Problem description:
An exact transcription of every entry is required, with the images left out.

[Saved entries]
• • • •
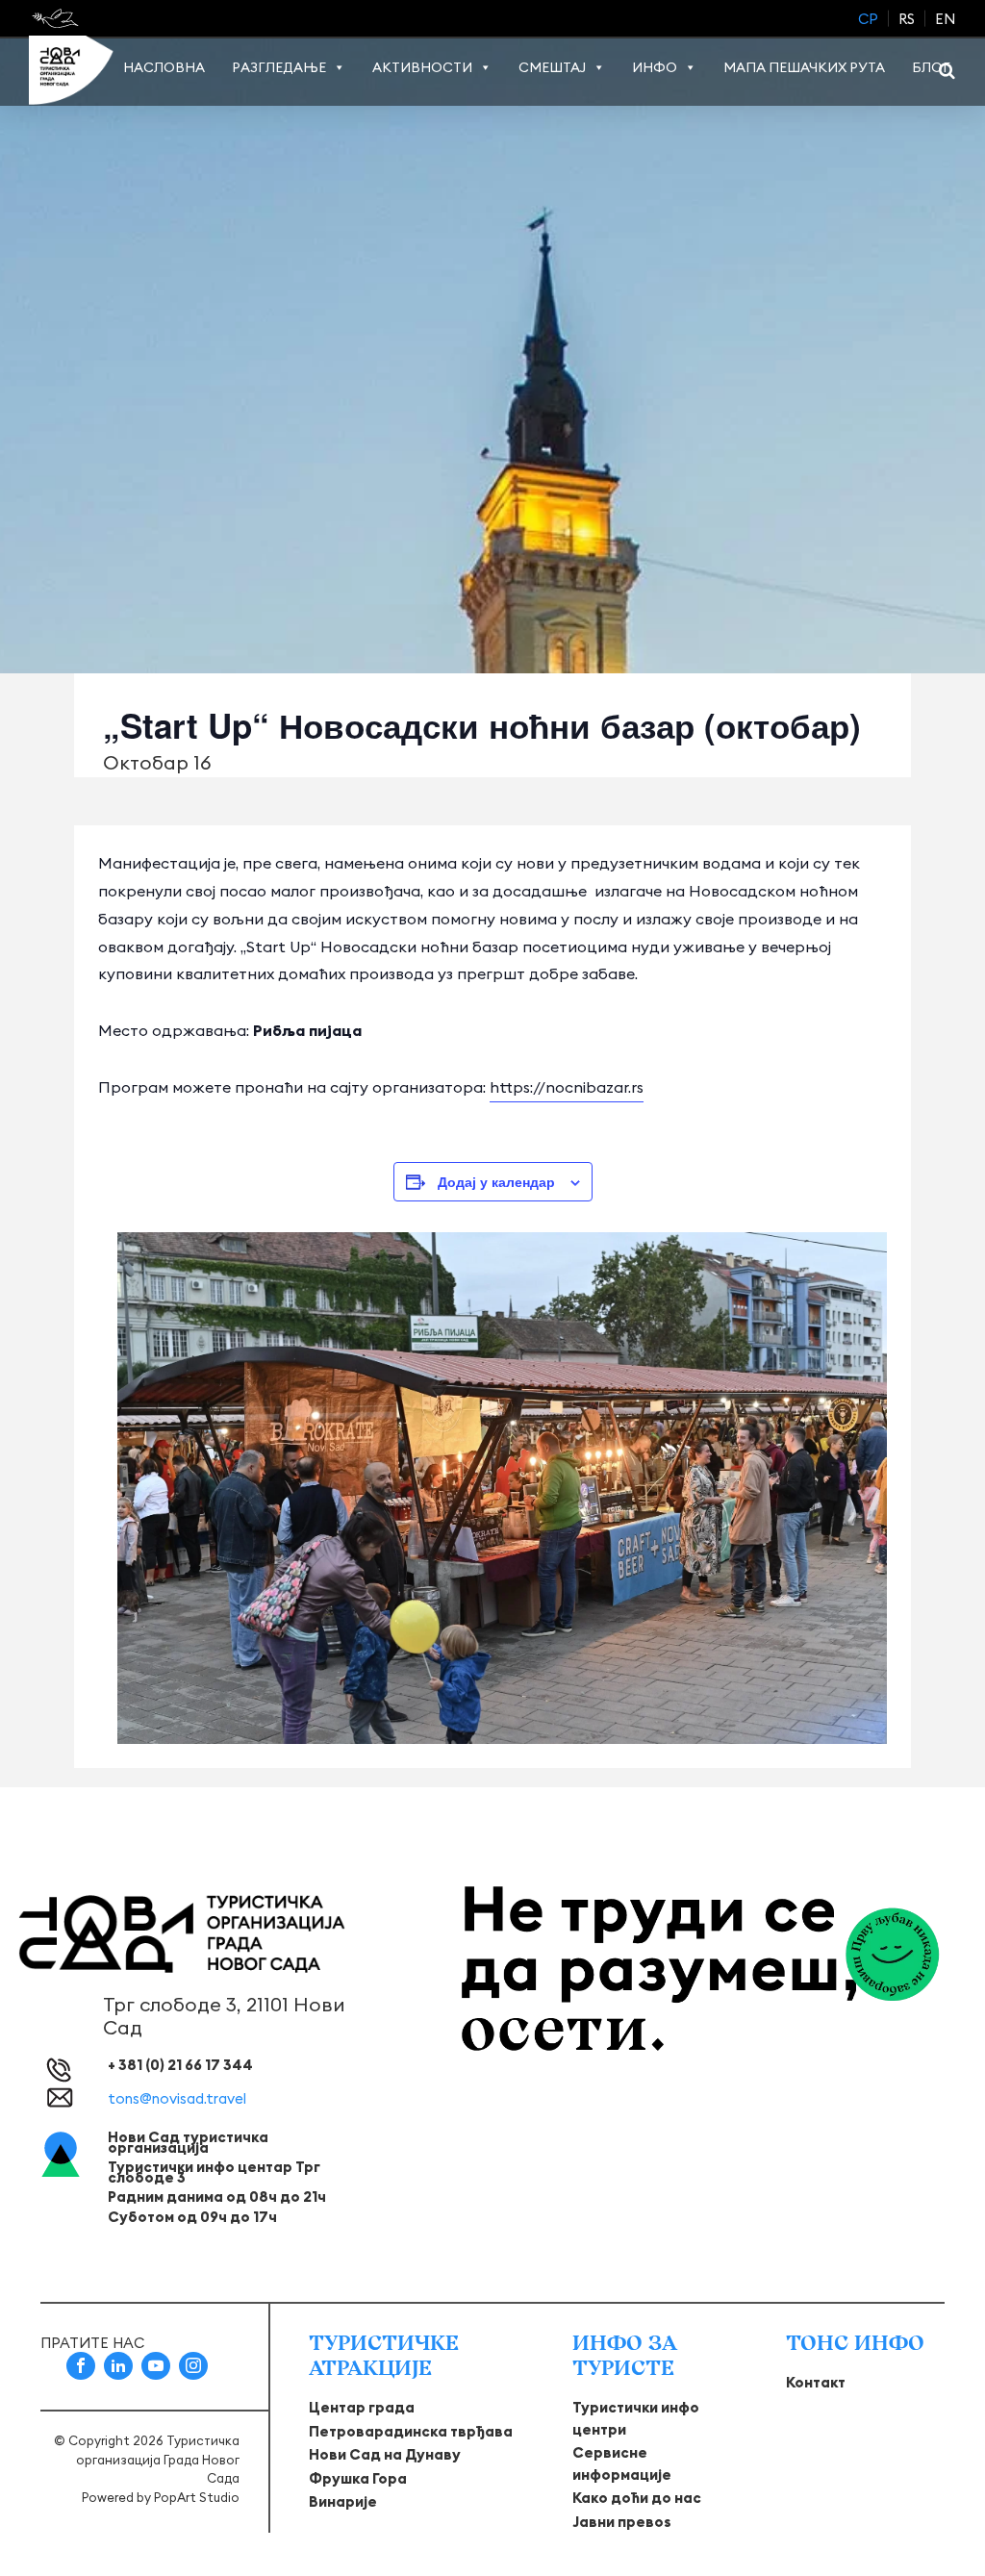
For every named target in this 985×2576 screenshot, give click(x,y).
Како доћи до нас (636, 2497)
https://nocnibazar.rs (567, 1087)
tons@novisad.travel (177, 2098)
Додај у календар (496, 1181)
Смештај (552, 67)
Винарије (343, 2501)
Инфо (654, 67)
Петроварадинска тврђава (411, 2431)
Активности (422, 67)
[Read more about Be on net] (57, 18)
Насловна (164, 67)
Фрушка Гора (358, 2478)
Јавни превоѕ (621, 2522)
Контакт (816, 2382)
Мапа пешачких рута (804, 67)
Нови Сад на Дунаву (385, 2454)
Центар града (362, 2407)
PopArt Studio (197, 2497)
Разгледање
• • • •
Solution to this exercise:
For every named target in this 985×2576 screenshot, give click(x,y).
Како доћи до нас (636, 2497)
https://nocnibazar.rs (567, 1087)
tons@novisad.travel (177, 2098)
Додај у календар (496, 1181)
Смештај (552, 67)
Винарије (343, 2501)
Инфо (654, 67)
Петроварадинска тврђава (411, 2431)
Активности (422, 67)
[Read more about Be on net] (57, 18)
Насловна (164, 67)
Фрушка Гора (358, 2478)
Јавни превоѕ (621, 2522)
Контакт (816, 2382)
Мапа пешачких рута (804, 67)
Нови Сад на Дунаву (385, 2454)
Центар града (362, 2407)
PopArt Studio (197, 2497)
Разгледање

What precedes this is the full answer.